> **Task details**
For each line in the data below that has the word "agent", copy that line.
** Opening Source data block **
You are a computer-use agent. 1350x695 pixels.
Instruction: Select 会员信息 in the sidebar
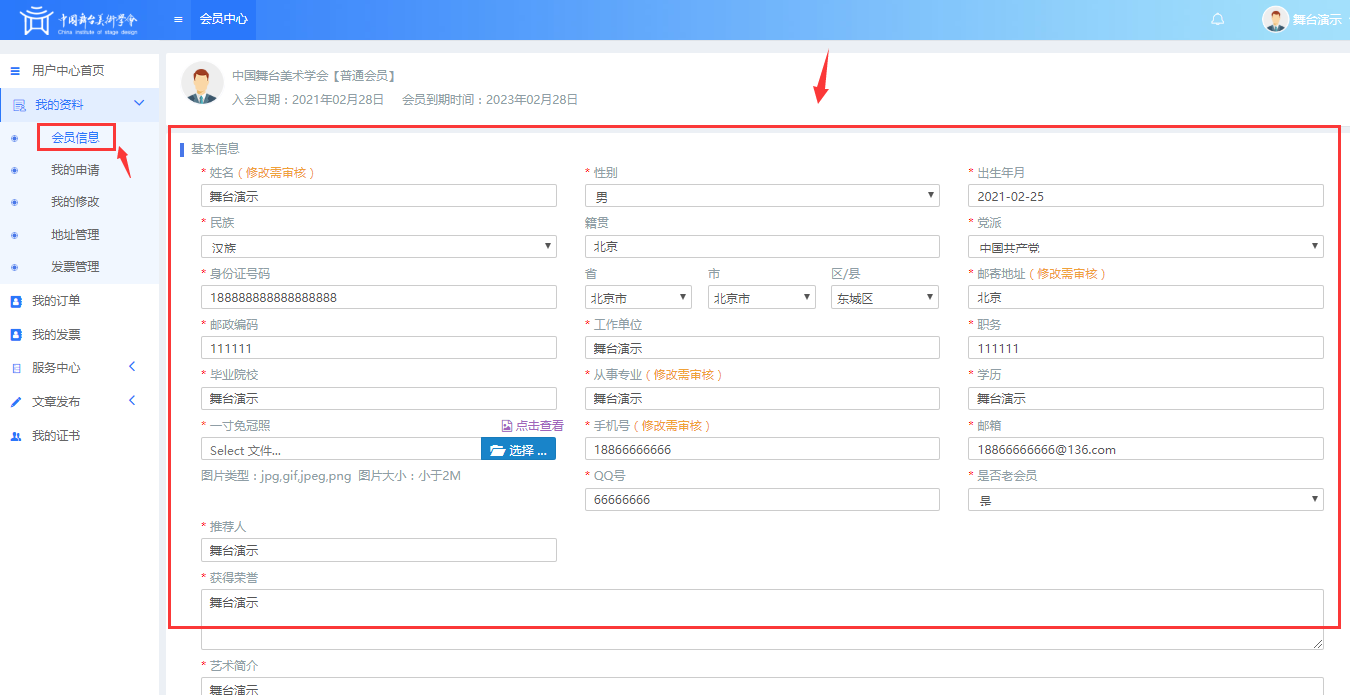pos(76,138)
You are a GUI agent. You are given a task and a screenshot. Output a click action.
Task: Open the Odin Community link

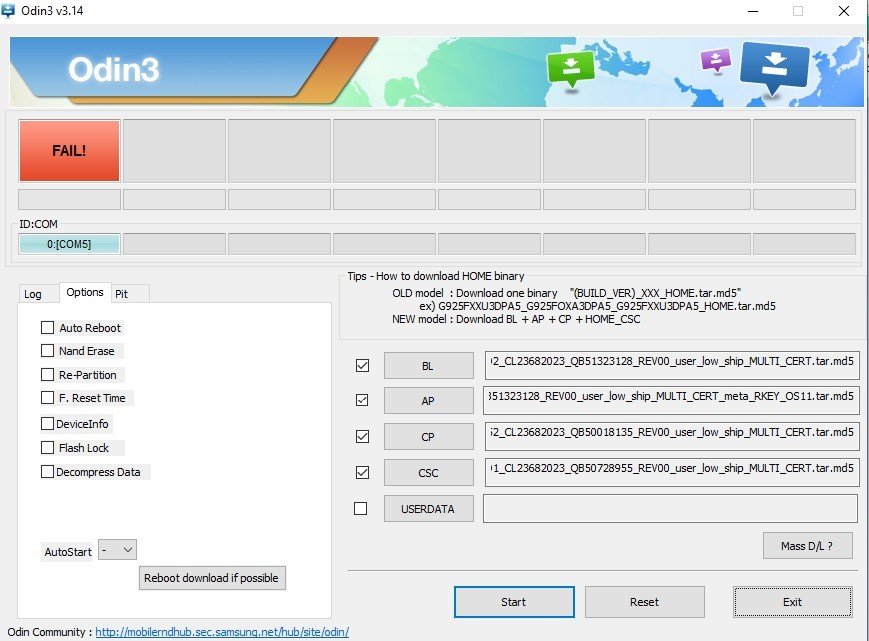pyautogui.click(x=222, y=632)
** Closing Source data block **
> **Your solution**
You are a computer-use agent. 1350x695 pixels.
You are a GUI agent. You are given a task and a screenshot. Output a click action.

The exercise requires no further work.